-- Begin --

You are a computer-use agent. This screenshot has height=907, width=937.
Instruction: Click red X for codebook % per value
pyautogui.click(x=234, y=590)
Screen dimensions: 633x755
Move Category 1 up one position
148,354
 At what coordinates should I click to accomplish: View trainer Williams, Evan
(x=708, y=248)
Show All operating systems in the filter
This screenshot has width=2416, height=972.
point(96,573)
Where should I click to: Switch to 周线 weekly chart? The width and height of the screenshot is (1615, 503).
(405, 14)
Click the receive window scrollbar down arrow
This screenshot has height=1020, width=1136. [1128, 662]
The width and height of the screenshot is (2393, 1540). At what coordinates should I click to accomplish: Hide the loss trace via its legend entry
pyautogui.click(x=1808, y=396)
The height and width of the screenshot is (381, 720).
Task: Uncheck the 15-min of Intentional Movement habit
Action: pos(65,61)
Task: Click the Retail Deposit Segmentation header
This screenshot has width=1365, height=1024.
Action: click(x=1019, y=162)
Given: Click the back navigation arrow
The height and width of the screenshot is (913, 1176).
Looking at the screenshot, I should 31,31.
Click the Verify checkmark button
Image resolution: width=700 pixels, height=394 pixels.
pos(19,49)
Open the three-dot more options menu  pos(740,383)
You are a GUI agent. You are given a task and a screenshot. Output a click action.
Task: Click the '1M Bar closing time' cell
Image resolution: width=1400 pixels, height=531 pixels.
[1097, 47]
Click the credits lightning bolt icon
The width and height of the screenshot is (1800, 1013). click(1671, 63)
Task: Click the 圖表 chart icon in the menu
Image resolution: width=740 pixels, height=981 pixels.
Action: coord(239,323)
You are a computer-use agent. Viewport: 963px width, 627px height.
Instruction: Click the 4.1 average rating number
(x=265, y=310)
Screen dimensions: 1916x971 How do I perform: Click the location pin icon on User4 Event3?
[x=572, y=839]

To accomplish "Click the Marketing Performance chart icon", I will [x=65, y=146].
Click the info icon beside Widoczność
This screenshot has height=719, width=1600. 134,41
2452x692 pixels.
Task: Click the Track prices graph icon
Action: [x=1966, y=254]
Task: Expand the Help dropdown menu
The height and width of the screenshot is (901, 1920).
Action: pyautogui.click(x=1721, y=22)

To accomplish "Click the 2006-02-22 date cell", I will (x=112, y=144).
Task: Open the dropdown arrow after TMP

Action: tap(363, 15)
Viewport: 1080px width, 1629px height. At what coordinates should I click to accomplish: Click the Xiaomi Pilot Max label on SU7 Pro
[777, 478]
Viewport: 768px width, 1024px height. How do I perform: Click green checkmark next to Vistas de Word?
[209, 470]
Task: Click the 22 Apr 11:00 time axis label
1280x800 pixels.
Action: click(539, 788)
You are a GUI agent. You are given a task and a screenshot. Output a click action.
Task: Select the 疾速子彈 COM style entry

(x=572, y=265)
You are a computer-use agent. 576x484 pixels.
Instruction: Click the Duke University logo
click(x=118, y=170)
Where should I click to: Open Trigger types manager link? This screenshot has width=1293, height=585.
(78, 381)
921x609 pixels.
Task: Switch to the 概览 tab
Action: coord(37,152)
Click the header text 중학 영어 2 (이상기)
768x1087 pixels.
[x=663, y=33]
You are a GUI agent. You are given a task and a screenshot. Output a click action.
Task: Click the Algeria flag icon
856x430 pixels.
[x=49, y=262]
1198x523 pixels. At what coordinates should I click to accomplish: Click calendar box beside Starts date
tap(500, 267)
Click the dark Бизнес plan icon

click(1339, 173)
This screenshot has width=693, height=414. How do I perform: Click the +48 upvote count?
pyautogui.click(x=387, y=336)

-- End --

Aim: Substitute "desktop automation agent" for every occurrence of "computer-use agent" and reproduce all the rows above with no other change.

Worked answer:
You are a desktop automation agent. This screenshot has height=907, width=937.
Instruction: Click red X for codebook % per value
pyautogui.click(x=234, y=590)
Screen dimensions: 633x755
Move Category 1 up one position
148,354
 At what coordinates should I click to accomplish: View trainer Williams, Evan
(x=708, y=248)
Show All operating systems in the filter
This screenshot has width=2416, height=972.
point(96,573)
Where should I click to: Switch to 周线 weekly chart? The width and height of the screenshot is (1615, 503).
(405, 14)
Click the receive window scrollbar down arrow
This screenshot has height=1020, width=1136. [1128, 662]
The width and height of the screenshot is (2393, 1540). At what coordinates should I click to accomplish: Hide the loss trace via its legend entry
pyautogui.click(x=1808, y=396)
The height and width of the screenshot is (381, 720).
Task: Uncheck the 15-min of Intentional Movement habit
Action: pos(65,61)
Task: Click the Retail Deposit Segmentation header
This screenshot has width=1365, height=1024.
Action: click(x=1019, y=162)
Given: Click the back navigation arrow
The height and width of the screenshot is (913, 1176).
Looking at the screenshot, I should 31,31.
Click the Verify checkmark button
Image resolution: width=700 pixels, height=394 pixels.
pos(19,49)
Open the three-dot more options menu  pos(740,383)
You are a GUI agent. You are given a task and a screenshot. Output a click action.
Task: Click the '1M Bar closing time' cell
Image resolution: width=1400 pixels, height=531 pixels.
[1097, 47]
Click the credits lightning bolt icon
The width and height of the screenshot is (1800, 1013). click(1671, 63)
Task: Click the 圖表 chart icon in the menu
Image resolution: width=740 pixels, height=981 pixels.
Action: coord(239,323)
You are a desktop automation agent. Viewport: 963px width, 627px height.
Instruction: Click the 4.1 average rating number
(x=265, y=310)
Screen dimensions: 1916x971 How do I perform: Click the location pin icon on User4 Event3?
[x=572, y=839]

To accomplish "Click the Marketing Performance chart icon", I will [x=65, y=146].
Click the info icon beside Widoczność
This screenshot has height=719, width=1600. 134,41
2452x692 pixels.
Task: Click the Track prices graph icon
Action: [x=1966, y=254]
Task: Expand the Help dropdown menu
The height and width of the screenshot is (901, 1920).
Action: pyautogui.click(x=1721, y=22)

To accomplish "Click the 2006-02-22 date cell", I will (x=112, y=144).
Task: Open the dropdown arrow after TMP

Action: tap(363, 15)
Viewport: 1080px width, 1629px height. At what coordinates should I click to accomplish: Click the Xiaomi Pilot Max label on SU7 Pro
[777, 478]
Viewport: 768px width, 1024px height. How do I perform: Click green checkmark next to Vistas de Word?
[209, 470]
Task: Click the 22 Apr 11:00 time axis label
1280x800 pixels.
Action: click(539, 788)
You are a GUI agent. You are given a task and a screenshot. Output a click action.
Task: Select the 疾速子彈 COM style entry

(x=572, y=265)
You are a desktop automation agent. 576x484 pixels.
Instruction: Click the Duke University logo
click(x=118, y=170)
Where should I click to: Open Trigger types manager link? This screenshot has width=1293, height=585.
(78, 381)
921x609 pixels.
Task: Switch to the 概览 tab
Action: coord(37,152)
Click the header text 중학 영어 2 (이상기)
768x1087 pixels.
[x=663, y=33]
You are a GUI agent. You are given a task and a screenshot. Output a click action.
Task: Click the Algeria flag icon
856x430 pixels.
[x=49, y=262]
1198x523 pixels. At what coordinates should I click to accomplish: Click calendar box beside Starts date
tap(500, 267)
Click the dark Бизнес plan icon

click(1339, 173)
This screenshot has width=693, height=414. How do I perform: Click the +48 upvote count?
pyautogui.click(x=387, y=336)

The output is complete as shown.